I confess to an almost addictive love for a good analogy to explain various ideas. One analogy people use is that they can use a car without understanding how it really works do they can use a computer without understanding how it really works let alone how to program. I think that is wrong. It’s a false analogy. Perhaps it might be more true if computers were as far along in development as cars are but they are not.
We have been driving cars for a hundred years and self propelled vehicles for many more before that. In fact this article (quick history of the car) reports on a a vehicle in 1769. We are nothing like 250 years into the development of the modern computer. Even Babbage (if we really want to count his work) wasn’t born until 1791. The computers built in the 1940s were more analogous to the early railroad trains than to cars though. I doubt anyone ran them without detailed knowledge of how they worked and were programmed. Likewise the cars of 100 years ago were so difficult and unreliable that you pretty much had to be a mechanic to run them. And in the history of computers I think we are closer to the move from trains to the early cars than we are to modern cars.
Oh sure you can use computers quite well without knowing how to program them. But if you are not an expert at the computer you probably call for help from an expert a lot more than you call for one for your car. Most people only call for an auto mechanic when something breaks down. You don’t call one to find out how to tell if it needs gas, put air in tires, turn it on or shut it off. I’ve gotten calls like those from computer owners though.
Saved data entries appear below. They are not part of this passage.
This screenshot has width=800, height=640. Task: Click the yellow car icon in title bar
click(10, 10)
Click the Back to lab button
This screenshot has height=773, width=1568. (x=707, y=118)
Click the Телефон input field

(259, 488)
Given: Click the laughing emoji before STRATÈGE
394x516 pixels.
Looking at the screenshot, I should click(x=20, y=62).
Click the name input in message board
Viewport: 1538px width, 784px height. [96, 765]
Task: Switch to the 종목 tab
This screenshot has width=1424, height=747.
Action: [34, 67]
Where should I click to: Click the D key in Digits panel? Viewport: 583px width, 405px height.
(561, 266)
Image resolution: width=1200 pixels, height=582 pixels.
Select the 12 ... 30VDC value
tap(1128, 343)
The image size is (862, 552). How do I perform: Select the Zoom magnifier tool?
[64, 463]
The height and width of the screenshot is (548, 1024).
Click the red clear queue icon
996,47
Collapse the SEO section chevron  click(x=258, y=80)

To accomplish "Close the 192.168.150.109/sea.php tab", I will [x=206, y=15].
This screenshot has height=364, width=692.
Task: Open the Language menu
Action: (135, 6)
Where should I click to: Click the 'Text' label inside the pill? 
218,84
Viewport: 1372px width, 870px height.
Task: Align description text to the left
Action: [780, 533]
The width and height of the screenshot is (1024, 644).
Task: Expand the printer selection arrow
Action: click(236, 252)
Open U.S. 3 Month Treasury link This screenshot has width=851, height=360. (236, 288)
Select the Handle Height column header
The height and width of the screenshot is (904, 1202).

If you are reading this chances are good that you have as well.
Now one could say that we have to make computers easier to use and that is true. We’ve made cars a lot easier to use – how many people still drive a standard transmission any more? Or roll up their car windows with a crank. Some cars have starter buttons rather than keys these days. Computers are not that easy yet. Especially the software.
Computers are tools and like many tools they can be used by both amateurs and experts/professionals. Take a table saw for example. My friend Philip is a highly trained carpenter. His wood work projects are master pieces. Every line is sharp and exact. I can use his tools but there is no way I can produce the quality of work that he does. But I sure wish I could. lack of training and practice is the main reason why I can’t. Computers are like that. If you know more via education (formal or informal) and practice you can do a lot more with them. Right now we teach most people the basics. The computer equivalent of banging in nails. Programming is to some extent the equivalent of bringing people to the next level of really understanding the tool and the proper usage of it.
Not everyone has to be a professional programmer any more than everyone has to be a professional carpenter. But in this day and age where computers are such an essential skill we do have to look at setting the bars higher. In my grandfather’s age people had to have a lot higher level of carpentry skill and kids were taught it. Computer usage may be this generation's carpentry. Programming should be a part of everyone’s basic education at least until we really get computers to be as powerful and easy to use as they have to potential to get. But we’re not there yet!
BTW no one is leaving any good analogies in the comments. Doesn't anyone have suggestions?